Extract, word for word, each line from the line holding "How do I perform: Switch to icon view?" through the end of the records. Omit every picture.

Task material below:

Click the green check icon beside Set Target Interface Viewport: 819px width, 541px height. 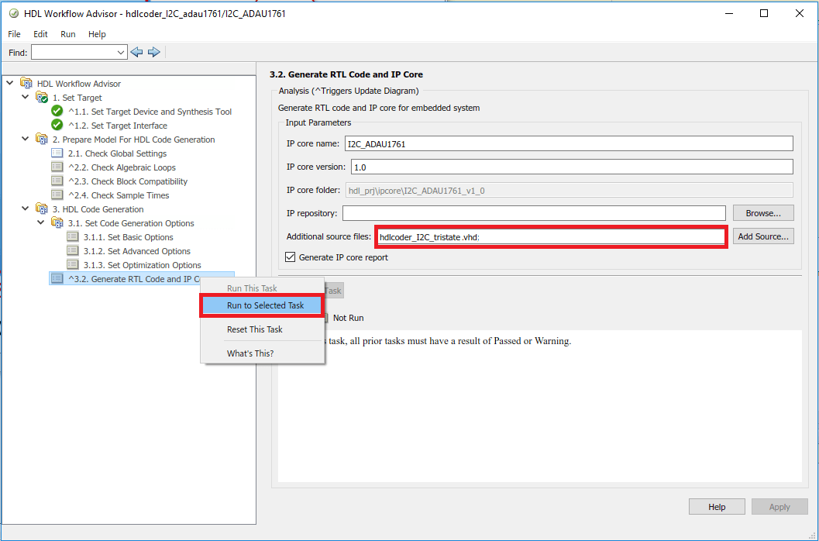[57, 126]
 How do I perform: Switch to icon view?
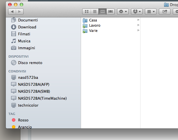[87, 12]
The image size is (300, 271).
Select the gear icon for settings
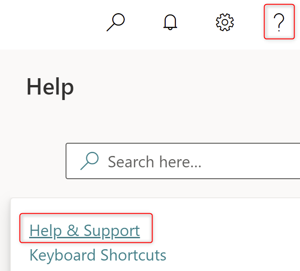pos(224,22)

End of Task material.

__Solution for this exercise__.
 How do I perform: Switch to icon view?
[87, 12]
The image size is (300, 271).
Select the gear icon for settings
pos(224,22)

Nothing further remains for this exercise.